The 2006 Advisory Committee notes specify that “Rule 34 applies to information that is fixed in a tangible form and to information that is stored in a medium from which it can be retrieved and examined.” Other key language in the comments is:

The addition of testing and sampling to Rule 34(a) with regard to documents and electronically stored information is not meant to create a routine right of direct access to a partys electronic information system, although such access might be justified in some circumstances.

(Emphasis added).

We emphasize these points because what we don’t want to happen is for the other side to go beyond access to “stored” information allowed under Rule 34, and instead try to manipulate AI programs to create new outputs that – the other side will contend – demonstrate hypothetical inaccuracies or shortcomings that may never have occurred in the real-world operation of such AI.

The legal proposition is simply this: “Plaintiff may not require Defendants to create evidence that does not currently exist.” Brown v.
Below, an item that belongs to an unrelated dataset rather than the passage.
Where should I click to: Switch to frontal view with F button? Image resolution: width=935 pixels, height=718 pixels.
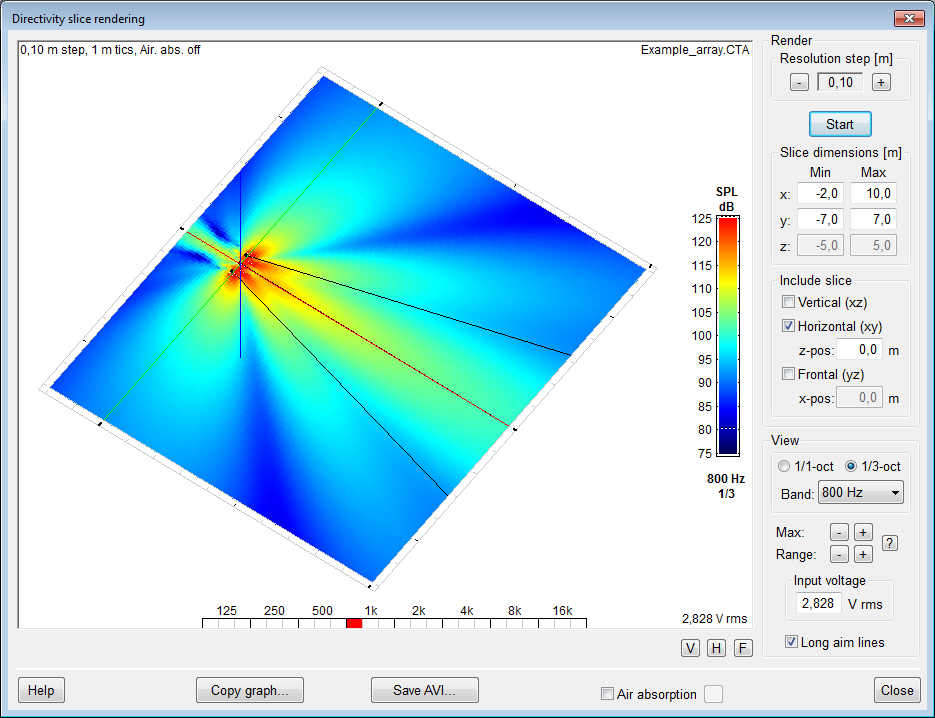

Clark, 2013 WL 1087499, at *5 (E.D. Cal. March 14, 2013). “Defendants have no obligation under the discovery rules to create evidence to support Plaintiff’s claims.” Warner v. Cate, 2016 WL 7210111, at *9 (E.D. Cal. Dec. 12, 2016).

While Plaintiff is entitled to seek relevant evidence from the Defendants in discovery and to file a motion to compel if necessary, Plaintiff may only seek evidence that already exists. The rules of discovery do not allow Plaintiff to compel Defendants to conduct an investigation to create evidence for Plaintiff.
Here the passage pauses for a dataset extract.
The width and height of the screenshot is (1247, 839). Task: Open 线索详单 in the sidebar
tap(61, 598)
Rider v. Yates, 2010 WL 503061, at *1 (E.D. Cal. Feb. 5, 2010). Parties “are not required to create evidence that does not currently exist in order to comply with their discovery obligations.” Bratton v. Shinette, 2018 WL 4929736, at *5 (E.D. Cal. Oct. 11, 2018). “If no such [evidence] exists, as [the producer] purports, [requestors] cannot rely on Rule 34 to require [them] to create a document meeting their request.” Abouelenein v. Kansas City Kansas Community College, 2020 WL 1124396, at *4 (D. Kan. March 6, 2020). A “[p]laintiff is not entitled to play-by-plays of ever-changing data.” Moriarty v. American General Life Insurance Co., 2021 WL 6197289, at *4 (S.D. Cal. Dec. 31, 2021).
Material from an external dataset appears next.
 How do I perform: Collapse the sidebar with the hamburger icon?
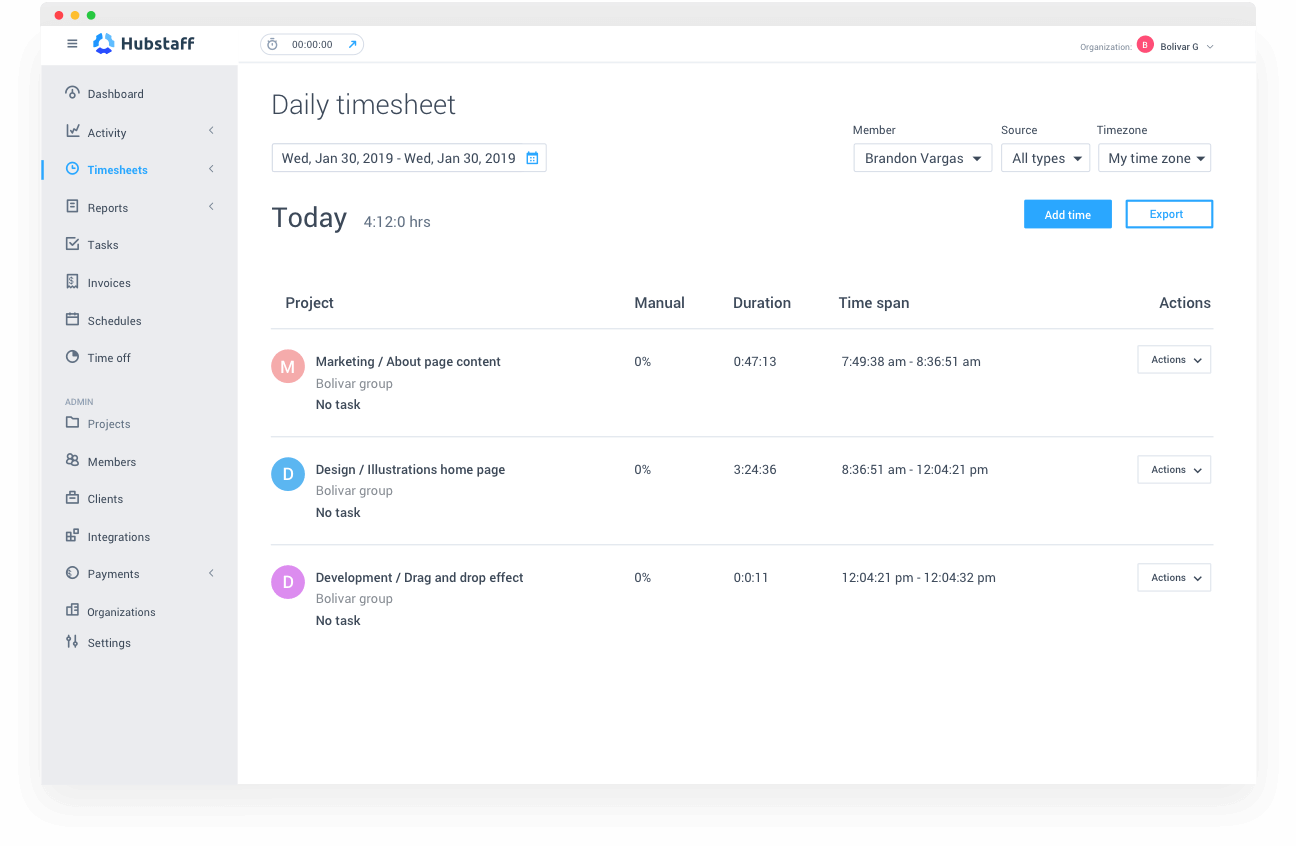72,43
That is what allowing plaintiffs to manipulate a defendant’s AI reporting system amounts to. They would be going beyond merely accessing “stored” information and instead would be demanding to make something new – such as a deliberately incomplete adverse event report – that did not exist when such “discovery” was sought. We need to anticipate plaintiffs attempting this interference with our client’s AI systems, with adverse event reporting representing a particularly likely early pressure point.